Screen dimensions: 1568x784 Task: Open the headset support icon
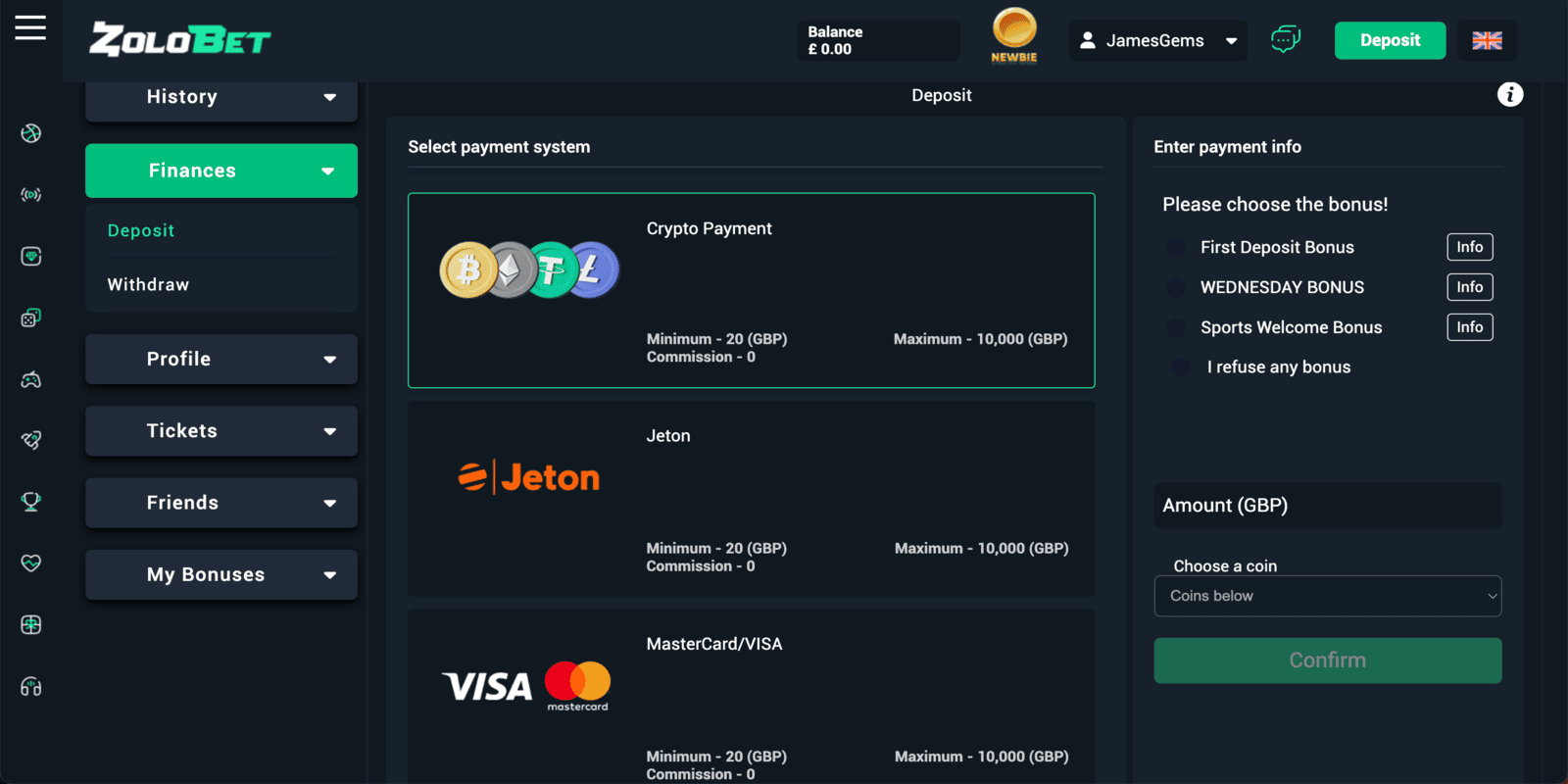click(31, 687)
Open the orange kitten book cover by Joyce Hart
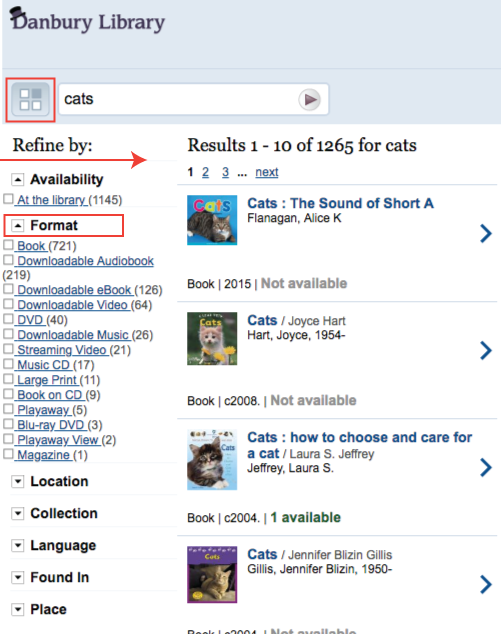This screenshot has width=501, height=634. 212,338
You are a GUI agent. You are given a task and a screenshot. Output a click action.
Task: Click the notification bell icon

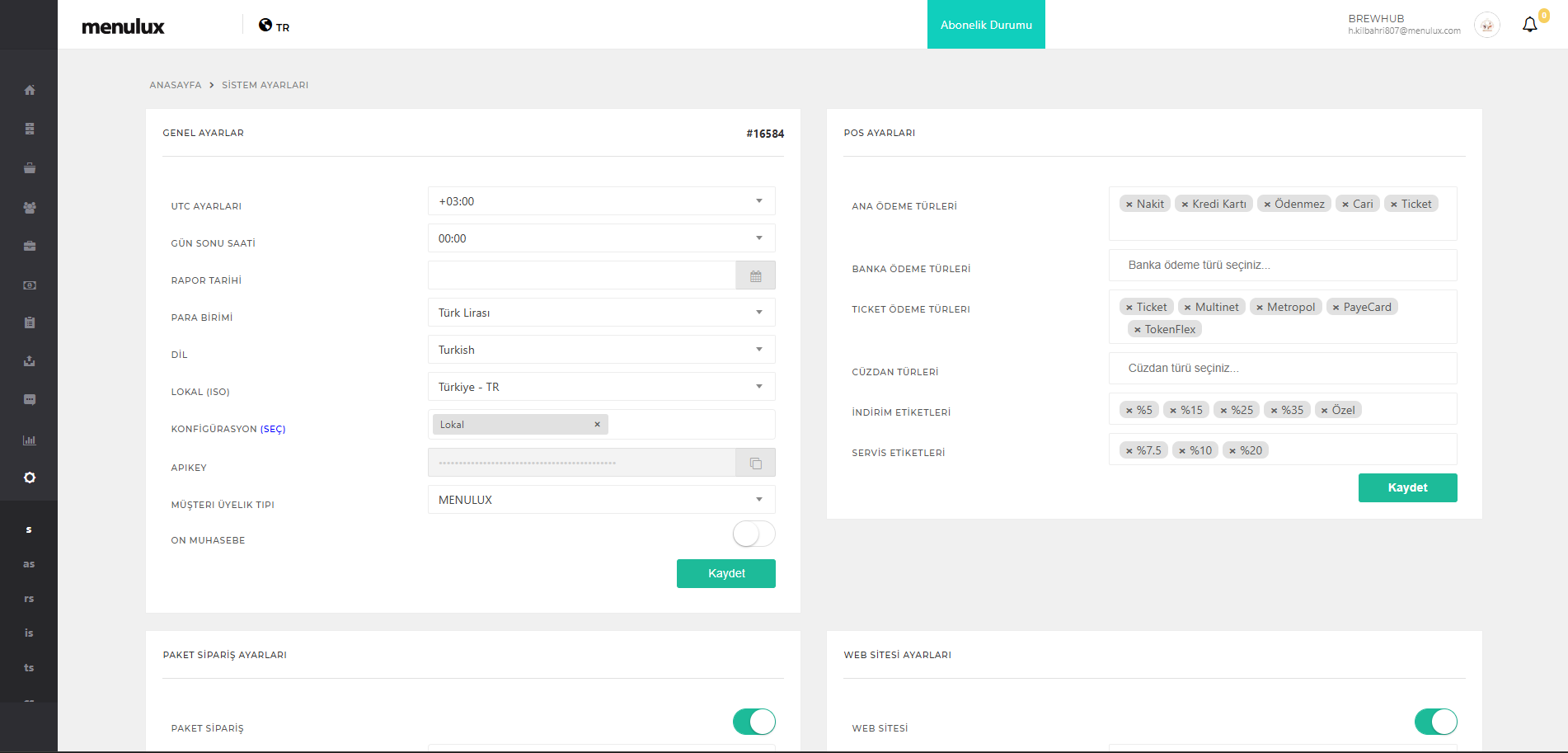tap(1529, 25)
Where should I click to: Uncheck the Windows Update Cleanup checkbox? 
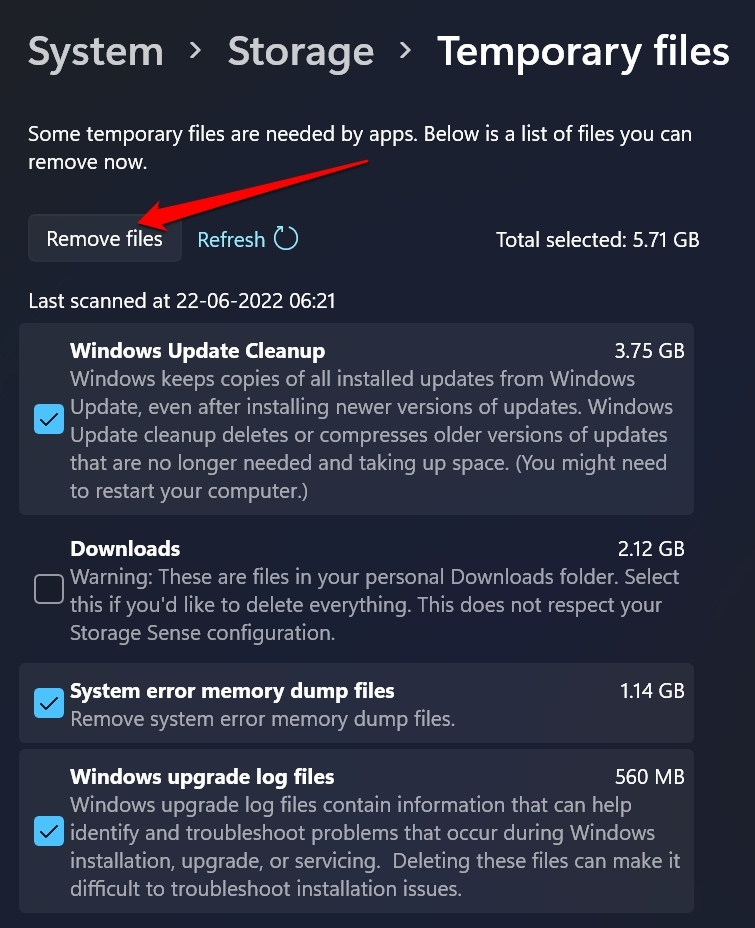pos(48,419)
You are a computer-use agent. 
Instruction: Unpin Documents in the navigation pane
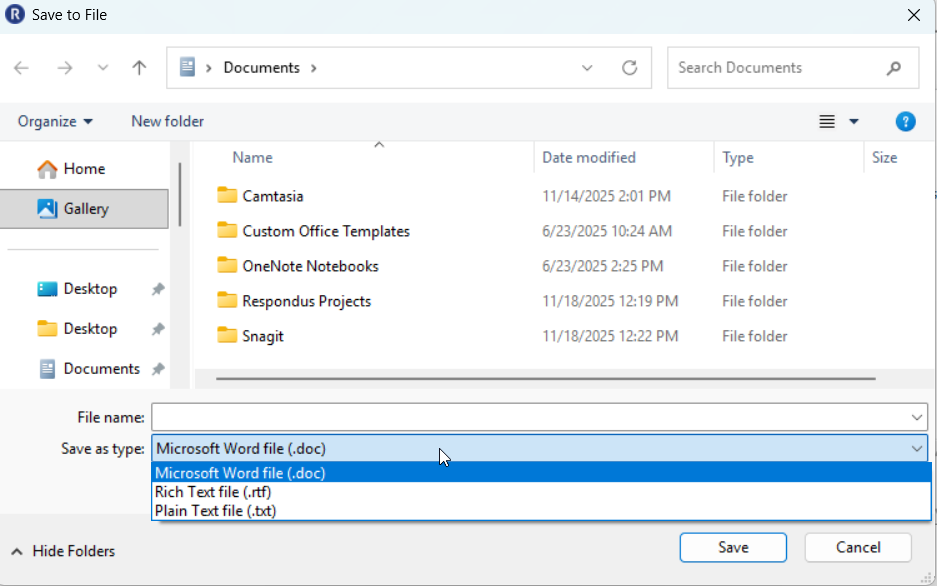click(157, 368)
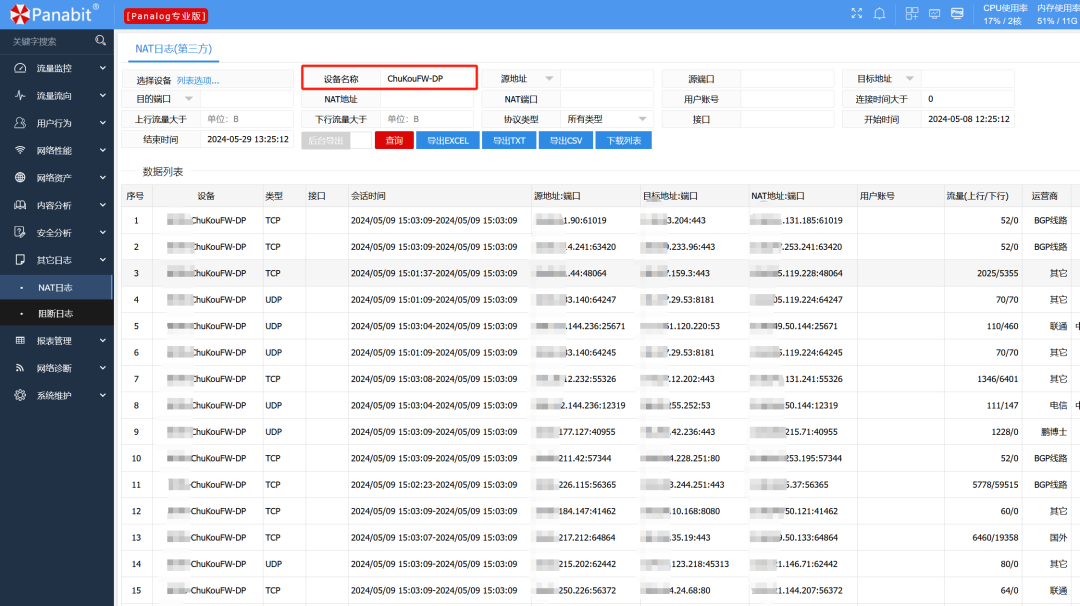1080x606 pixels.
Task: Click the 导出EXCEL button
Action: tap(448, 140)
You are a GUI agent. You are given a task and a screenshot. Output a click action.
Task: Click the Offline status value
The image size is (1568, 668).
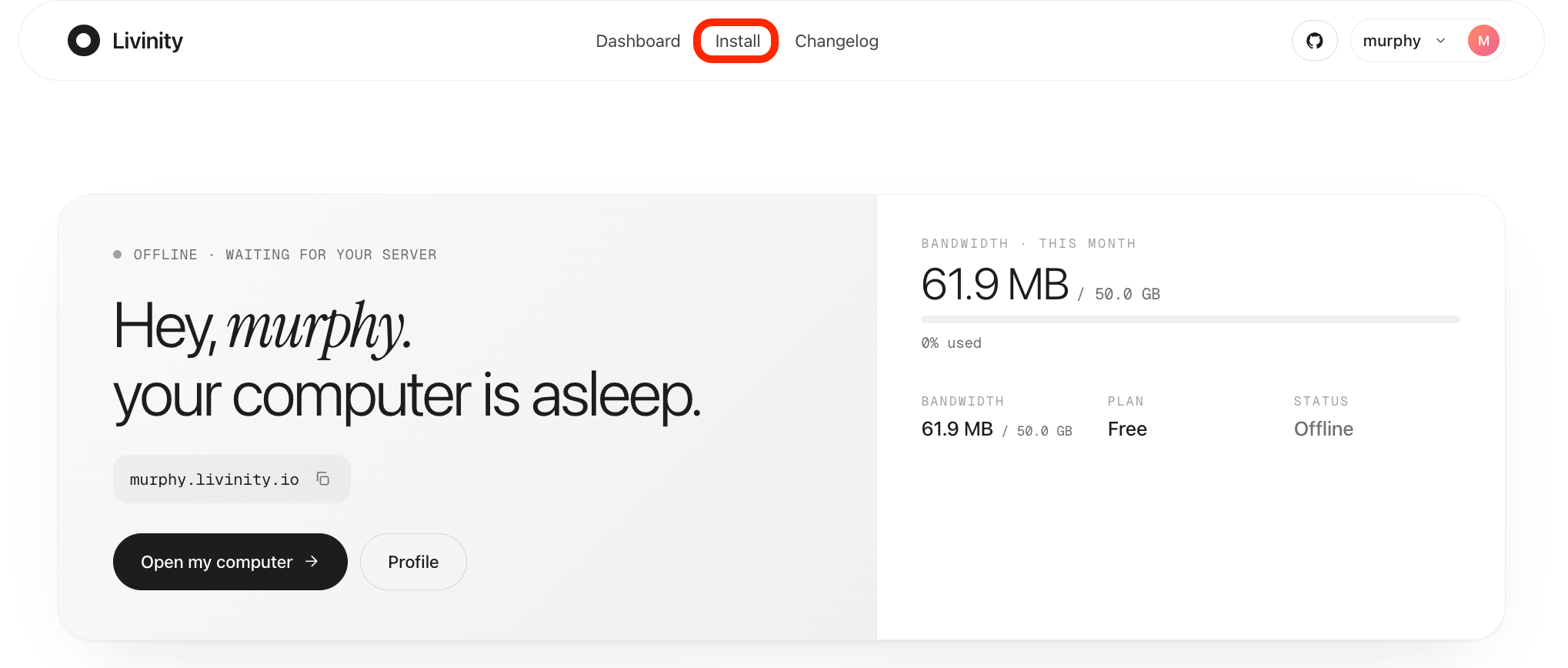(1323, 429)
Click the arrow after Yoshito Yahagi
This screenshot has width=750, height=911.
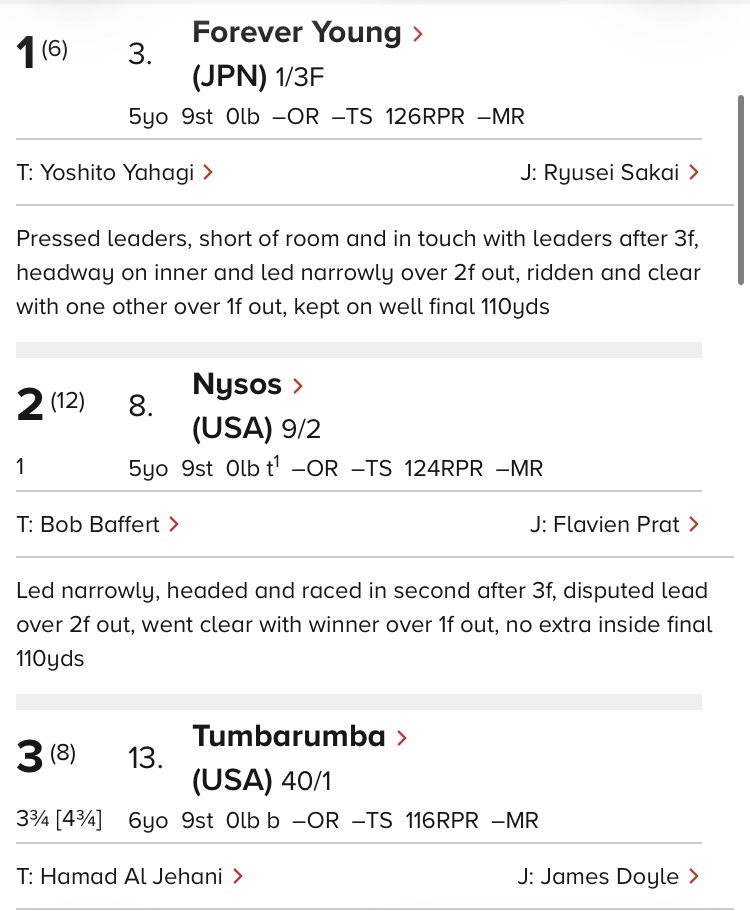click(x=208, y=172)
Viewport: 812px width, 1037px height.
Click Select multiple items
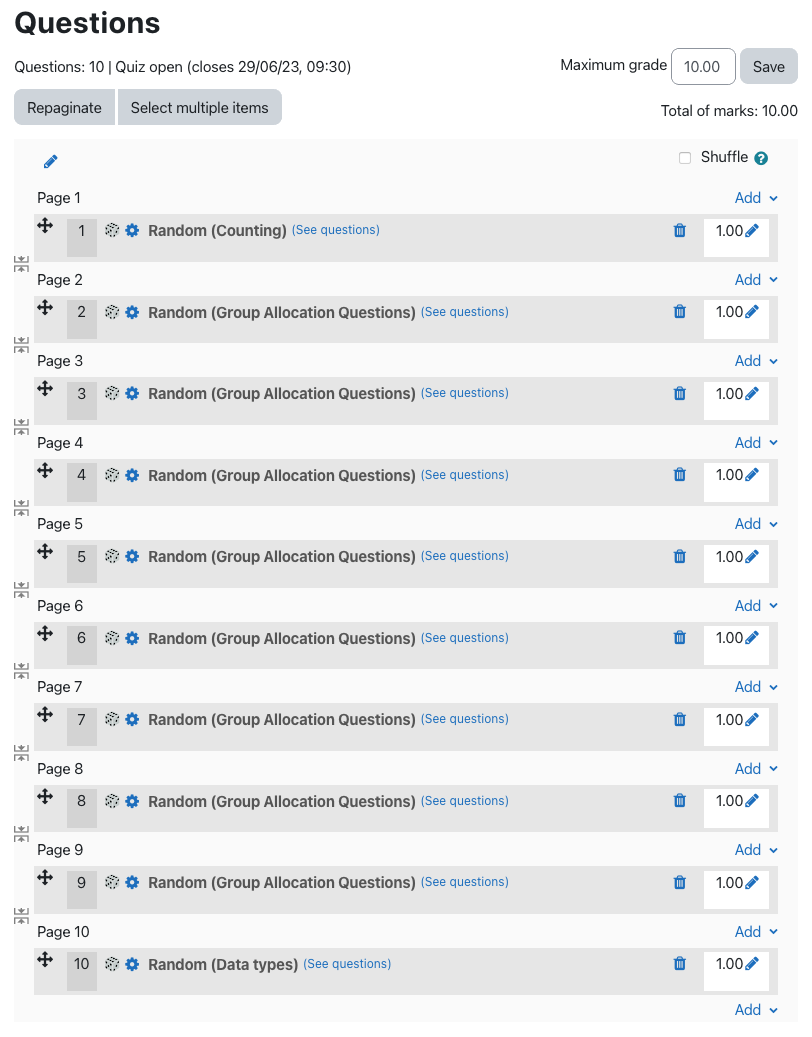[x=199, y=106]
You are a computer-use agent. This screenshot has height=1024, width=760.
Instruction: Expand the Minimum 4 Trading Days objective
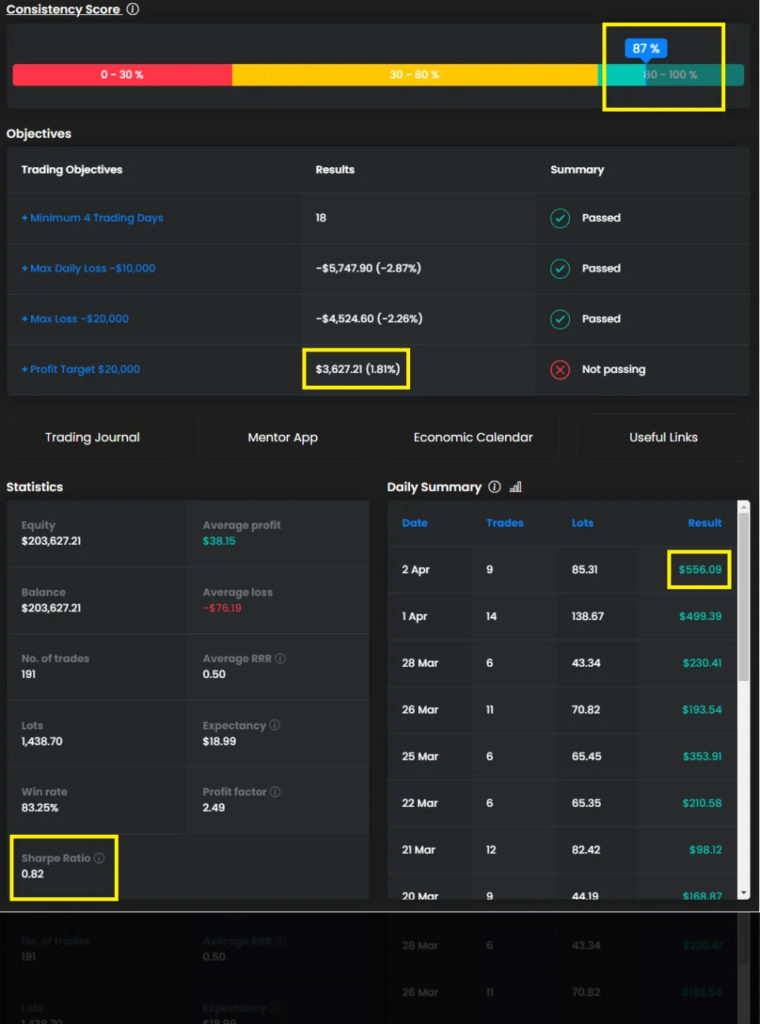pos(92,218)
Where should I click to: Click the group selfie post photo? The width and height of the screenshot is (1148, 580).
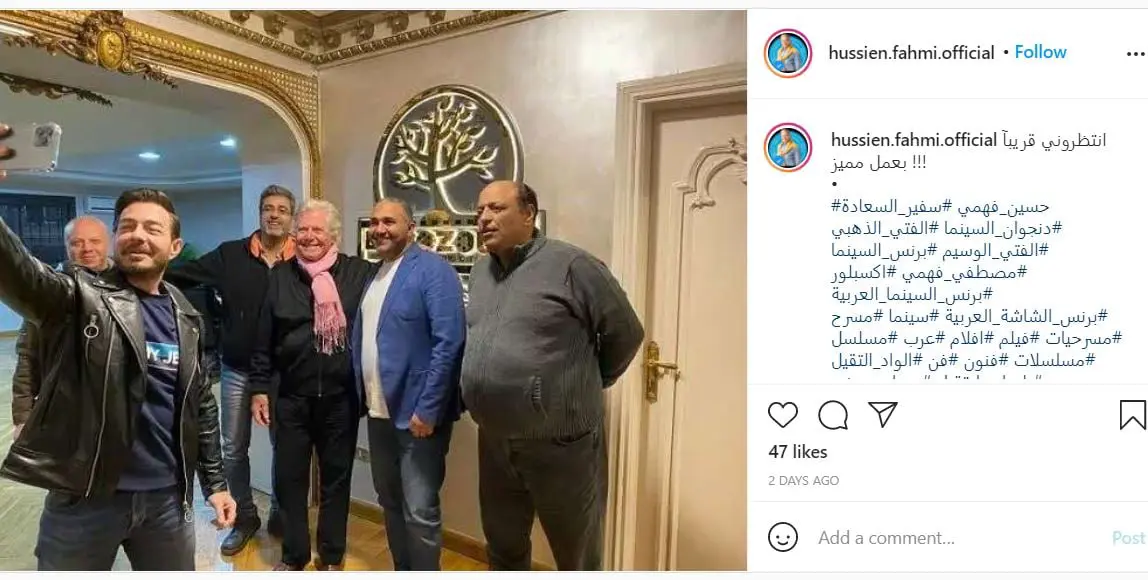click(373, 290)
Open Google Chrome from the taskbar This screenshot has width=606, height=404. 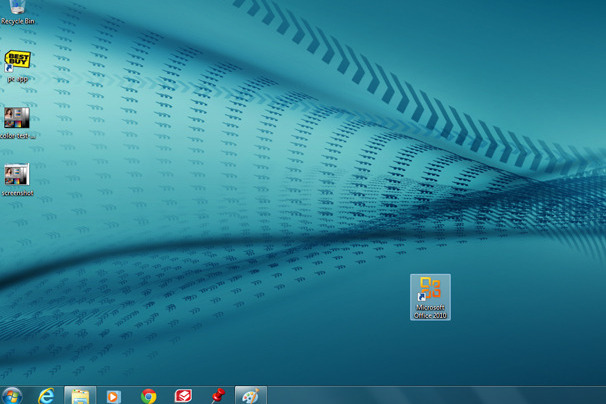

.....

## [Work task]
Would you copy each line of the records that contains "computer"?

## [Your solution]
You are a computer-use agent. 
You are a computer-use agent. This screenshot has height=1024, width=760.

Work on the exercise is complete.